North Carolina Bookwatch
 

Paul EscottAuthor Paul Escott Shares His Latest
What Shall We Do with the Negro?: Lincoln, White Racism, and Civil War America,
On UNC-TV’s North Carolina Bookwatch,
Sunday, December 20, at 5 PM

Throughout the Civil War, newspaper headlines and stories repeatedly asked some variation of the question posed by the New York Times in 1862, “What shall we do with the negro?” The future status of African Americans was a pressing issue for both those in the North and in the South.

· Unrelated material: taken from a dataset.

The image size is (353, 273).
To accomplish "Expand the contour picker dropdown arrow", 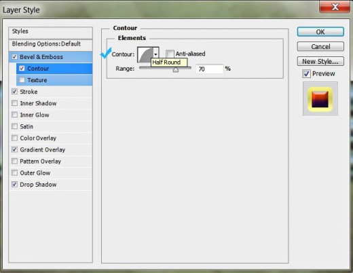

Consulting a broad range of contemporary newspapers, magazines, books, army records, government documents, publications of citizens’ organizations, letters, diaries, and other sources, Paul D. Escott examines the attitudes and actions of Northerners and Southerners regarding the future of African Americans after the end of slavery. What Shall We Do with the Negro? demonstrates how historians, together with our larger national popular culture, have wrenched the history of this period from its context in order to portray key figures as heroes or exemplars of national virtue.

In all-new episode of UNC-TV’s statewide literary series, North Carolina Bookwatch, with D.G. Martin, premiering Sunday, December 20, at 5 PM, Escott reveals his new book, including a discussion of the depth of slavery’s influence on society and the pervasiveness of assumptions of white supremacy.

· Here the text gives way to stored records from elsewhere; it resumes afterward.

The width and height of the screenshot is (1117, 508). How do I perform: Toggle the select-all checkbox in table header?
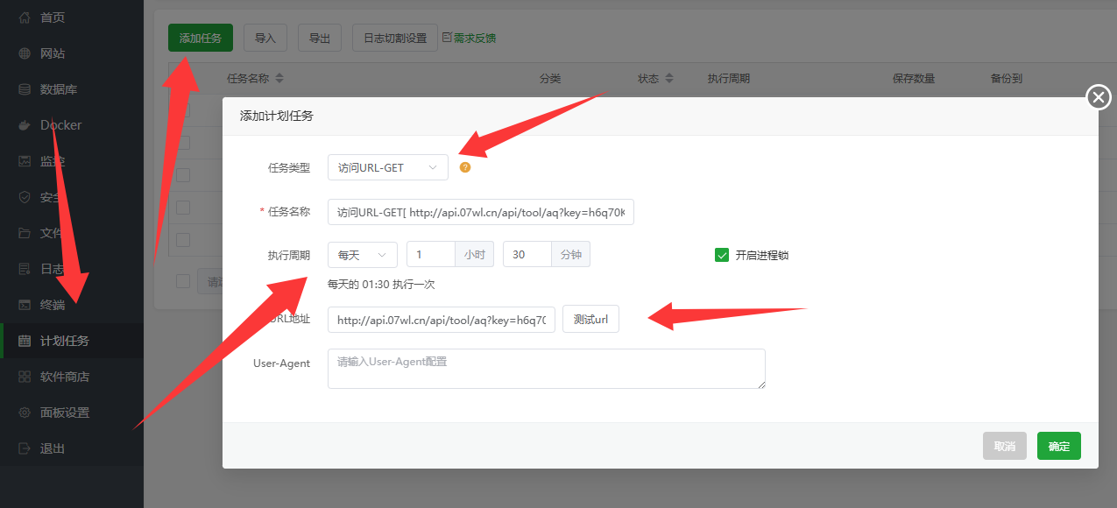183,79
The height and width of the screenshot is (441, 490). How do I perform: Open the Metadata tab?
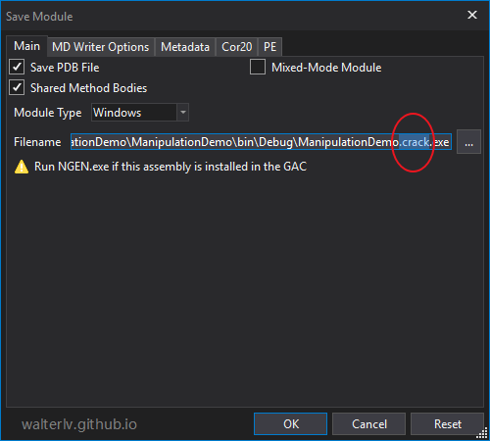tap(185, 47)
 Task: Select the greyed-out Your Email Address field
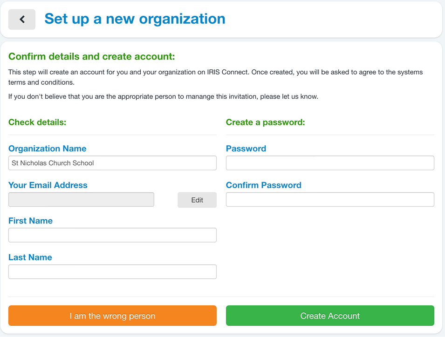coord(81,200)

What Shall We Do with the Negro? serves as a corrective in offering a more realistic, more nuanced, and less celebratory approach to understanding this crucial period in American history.

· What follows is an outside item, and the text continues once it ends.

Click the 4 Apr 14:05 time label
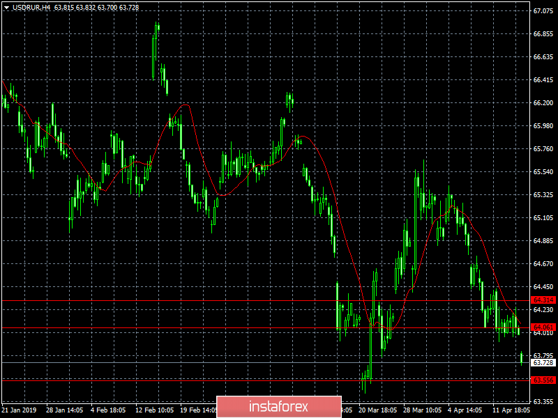The image size is (558, 418). tap(465, 410)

Escott gives especial critical attention to Abraham Lincoln. Since the civil rights movement, many popular books have treated Lincoln as an icon, a mythical leader with thoroughly modern views on all aspects of race. But, focusing on Lincoln’s policies rather than attempting to divine Lincoln’s intentions from his often ambiguous or cryptic statements, Escott reveals a president who placed a higher priority on reunion than on emancipation, who showed an enduring respect for states’ rights, who assumed that the social status of African Americans would change very slowly in freedom, and who offered major incentives to white Southerners at the expense of the interests of blacks.

Paul D. Escott is Reynolds Professor of History at Wake Forest University and the author of After Secession and Slavery Remembered, winner of the Mayflower Cup.

Don’t miss D.G. Martin’s all-new interview with Paul Escott on North Carolina Bookwatch, Sunday, December 20, at 5 PM, only on UNC-TV!

For additional information about series guests and airdates, plus links to North Carolina Bookwatch on Facebook, visit: www.unctv.org/ncbookwatch.

Funding for North Carolina Bookwatch is provided by UNC-TV members and by Quail Ridge Books and Music, Raleigh’s independent, full service bookstore, bringing readers and writers together since 1984.

North Carolina Bookwatch is part of UNC-TV’s ongoing commitment to produce programs for and about North Carolina. UNC-TV is the statewide 11-station broadcast network of the University of North Carolina. For more information, please visit www.unctv.org/ncbookwatch.

For more information about North Carolina Bookwatch and UNC-TV’s other original productions, please visit our website at www.unctv.org.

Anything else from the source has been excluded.